## WORK REQUIRED
Render the items as a numbered list, omitting blank lines, starting with the line containing "Click the client" and ending with the line containing "896x1327 pixels. tap(294, 212)", both included; leave out all other lines.

....

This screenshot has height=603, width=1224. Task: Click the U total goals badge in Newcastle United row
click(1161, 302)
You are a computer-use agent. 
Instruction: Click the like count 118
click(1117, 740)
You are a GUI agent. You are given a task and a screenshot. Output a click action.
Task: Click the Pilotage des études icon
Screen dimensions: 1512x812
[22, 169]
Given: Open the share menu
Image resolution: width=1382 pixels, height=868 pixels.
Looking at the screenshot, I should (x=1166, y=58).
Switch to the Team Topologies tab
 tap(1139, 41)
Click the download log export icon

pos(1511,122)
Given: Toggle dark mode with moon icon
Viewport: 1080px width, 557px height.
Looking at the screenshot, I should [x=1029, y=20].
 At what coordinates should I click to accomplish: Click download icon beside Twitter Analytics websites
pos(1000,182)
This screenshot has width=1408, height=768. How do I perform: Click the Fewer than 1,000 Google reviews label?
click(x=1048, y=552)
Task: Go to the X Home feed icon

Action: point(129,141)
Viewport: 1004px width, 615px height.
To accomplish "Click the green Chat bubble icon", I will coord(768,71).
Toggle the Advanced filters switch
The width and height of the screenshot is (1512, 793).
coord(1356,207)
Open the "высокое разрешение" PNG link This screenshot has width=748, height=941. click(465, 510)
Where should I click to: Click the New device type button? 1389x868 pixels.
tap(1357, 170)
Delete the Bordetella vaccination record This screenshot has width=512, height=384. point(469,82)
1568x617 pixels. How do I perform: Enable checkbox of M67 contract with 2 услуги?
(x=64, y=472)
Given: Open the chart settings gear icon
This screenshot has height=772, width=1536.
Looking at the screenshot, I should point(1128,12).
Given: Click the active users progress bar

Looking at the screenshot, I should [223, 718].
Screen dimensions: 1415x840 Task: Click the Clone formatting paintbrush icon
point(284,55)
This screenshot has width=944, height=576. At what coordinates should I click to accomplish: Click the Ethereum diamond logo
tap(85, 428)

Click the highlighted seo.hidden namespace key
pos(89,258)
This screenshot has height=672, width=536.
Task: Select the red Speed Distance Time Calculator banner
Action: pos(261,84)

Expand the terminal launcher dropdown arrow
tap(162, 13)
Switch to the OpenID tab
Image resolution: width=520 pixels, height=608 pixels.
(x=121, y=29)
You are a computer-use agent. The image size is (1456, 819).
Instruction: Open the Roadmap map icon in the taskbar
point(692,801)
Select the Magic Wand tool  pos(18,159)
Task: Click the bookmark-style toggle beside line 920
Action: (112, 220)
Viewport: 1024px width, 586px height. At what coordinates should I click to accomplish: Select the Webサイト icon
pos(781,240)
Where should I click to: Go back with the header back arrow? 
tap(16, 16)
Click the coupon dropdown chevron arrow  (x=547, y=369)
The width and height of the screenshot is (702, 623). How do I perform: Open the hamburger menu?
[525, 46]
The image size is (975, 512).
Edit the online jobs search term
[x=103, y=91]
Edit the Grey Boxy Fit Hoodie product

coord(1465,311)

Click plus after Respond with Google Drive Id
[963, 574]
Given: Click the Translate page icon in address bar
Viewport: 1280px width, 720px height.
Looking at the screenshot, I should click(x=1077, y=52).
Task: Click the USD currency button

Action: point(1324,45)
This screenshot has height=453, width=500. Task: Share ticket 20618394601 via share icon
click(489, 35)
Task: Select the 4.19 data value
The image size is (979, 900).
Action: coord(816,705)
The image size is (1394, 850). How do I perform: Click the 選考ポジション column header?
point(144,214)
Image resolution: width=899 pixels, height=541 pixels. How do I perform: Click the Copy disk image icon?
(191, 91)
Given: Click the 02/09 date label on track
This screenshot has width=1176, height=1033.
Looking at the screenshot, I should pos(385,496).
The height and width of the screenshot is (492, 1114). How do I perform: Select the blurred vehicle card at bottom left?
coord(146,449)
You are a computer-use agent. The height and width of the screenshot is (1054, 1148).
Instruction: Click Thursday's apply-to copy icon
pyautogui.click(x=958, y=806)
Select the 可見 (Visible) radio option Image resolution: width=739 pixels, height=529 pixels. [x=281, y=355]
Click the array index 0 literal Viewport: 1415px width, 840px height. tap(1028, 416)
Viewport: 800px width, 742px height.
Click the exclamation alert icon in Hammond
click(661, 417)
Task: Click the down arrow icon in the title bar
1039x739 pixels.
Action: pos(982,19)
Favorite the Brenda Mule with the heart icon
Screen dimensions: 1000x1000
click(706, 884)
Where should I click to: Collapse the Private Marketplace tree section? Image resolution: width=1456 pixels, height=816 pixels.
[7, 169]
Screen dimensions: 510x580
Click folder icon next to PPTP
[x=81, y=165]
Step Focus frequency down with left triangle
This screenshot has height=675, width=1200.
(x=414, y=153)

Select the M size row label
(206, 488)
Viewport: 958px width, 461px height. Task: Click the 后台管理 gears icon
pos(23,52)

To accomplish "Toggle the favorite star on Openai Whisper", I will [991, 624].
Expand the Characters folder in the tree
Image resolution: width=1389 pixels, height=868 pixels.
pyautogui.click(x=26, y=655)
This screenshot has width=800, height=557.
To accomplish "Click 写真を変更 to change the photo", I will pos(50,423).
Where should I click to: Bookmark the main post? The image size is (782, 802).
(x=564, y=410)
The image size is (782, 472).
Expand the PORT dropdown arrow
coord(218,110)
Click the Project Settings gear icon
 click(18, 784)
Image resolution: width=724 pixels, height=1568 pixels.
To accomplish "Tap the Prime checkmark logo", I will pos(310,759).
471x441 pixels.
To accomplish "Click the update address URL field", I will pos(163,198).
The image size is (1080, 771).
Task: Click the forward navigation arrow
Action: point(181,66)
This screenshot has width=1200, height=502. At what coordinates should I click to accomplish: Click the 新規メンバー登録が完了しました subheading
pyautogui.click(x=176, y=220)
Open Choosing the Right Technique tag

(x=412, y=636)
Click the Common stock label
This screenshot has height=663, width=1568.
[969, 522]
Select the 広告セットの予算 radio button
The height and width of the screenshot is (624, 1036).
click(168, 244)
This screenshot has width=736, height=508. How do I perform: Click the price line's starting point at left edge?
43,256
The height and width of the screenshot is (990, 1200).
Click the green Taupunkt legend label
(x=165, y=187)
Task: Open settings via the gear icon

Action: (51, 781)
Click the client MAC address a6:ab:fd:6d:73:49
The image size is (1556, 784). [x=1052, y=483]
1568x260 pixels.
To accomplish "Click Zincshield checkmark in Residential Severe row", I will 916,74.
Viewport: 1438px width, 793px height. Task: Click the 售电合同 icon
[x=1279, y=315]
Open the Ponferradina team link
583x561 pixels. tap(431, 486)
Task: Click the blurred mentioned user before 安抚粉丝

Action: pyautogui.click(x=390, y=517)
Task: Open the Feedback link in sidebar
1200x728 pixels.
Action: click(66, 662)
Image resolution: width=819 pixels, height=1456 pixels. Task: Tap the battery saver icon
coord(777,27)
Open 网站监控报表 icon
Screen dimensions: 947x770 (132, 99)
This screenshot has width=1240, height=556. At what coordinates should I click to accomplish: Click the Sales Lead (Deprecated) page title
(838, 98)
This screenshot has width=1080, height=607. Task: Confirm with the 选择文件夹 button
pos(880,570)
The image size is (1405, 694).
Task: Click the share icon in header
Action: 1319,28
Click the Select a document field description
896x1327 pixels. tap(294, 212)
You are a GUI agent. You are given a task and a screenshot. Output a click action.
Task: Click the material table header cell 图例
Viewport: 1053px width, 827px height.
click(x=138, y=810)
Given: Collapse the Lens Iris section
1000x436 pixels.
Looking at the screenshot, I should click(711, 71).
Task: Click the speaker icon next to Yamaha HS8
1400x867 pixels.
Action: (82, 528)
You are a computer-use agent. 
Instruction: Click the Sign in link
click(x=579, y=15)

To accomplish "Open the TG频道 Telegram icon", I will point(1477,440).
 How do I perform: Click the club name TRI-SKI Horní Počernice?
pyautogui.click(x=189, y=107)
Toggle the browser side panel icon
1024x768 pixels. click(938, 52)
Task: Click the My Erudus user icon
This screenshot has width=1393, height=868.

....

## RESPONSE TO THE TASK
1. Click the client MAC address a6:ab:fd:6d:73:49
2. The image size is (1556, 784). [x=1052, y=483]
3. 1568x260 pixels.
4. To accomplish "Click Zincshield checkmark in Residential Severe row", I will 916,74.
5. Viewport: 1438px width, 793px height. Task: Click the 售电合同 icon
6. [x=1279, y=315]
7. Open the Ponferradina team link
8. 583x561 pixels. tap(431, 486)
9. Task: Click the blurred mentioned user before 安抚粉丝
10. Action: pyautogui.click(x=390, y=517)
11. Task: Open the Feedback link in sidebar
12. 1200x728 pixels.
13. Action: click(66, 662)
14. Image resolution: width=819 pixels, height=1456 pixels. Task: Tap the battery saver icon
15. coord(777,27)
16. Open 网站监控报表 icon
17. Screen dimensions: 947x770 (132, 99)
18. This screenshot has width=1240, height=556. At what coordinates should I click to accomplish: Click the Sales Lead (Deprecated) page title
19. (838, 98)
20. This screenshot has width=1080, height=607. Task: Confirm with the 选择文件夹 button
21. pos(880,570)
22. The image size is (1405, 694).
23. Task: Click the share icon in header
24. Action: 1319,28
25. Click the Select a document field description
26. 896x1327 pixels. tap(294, 212)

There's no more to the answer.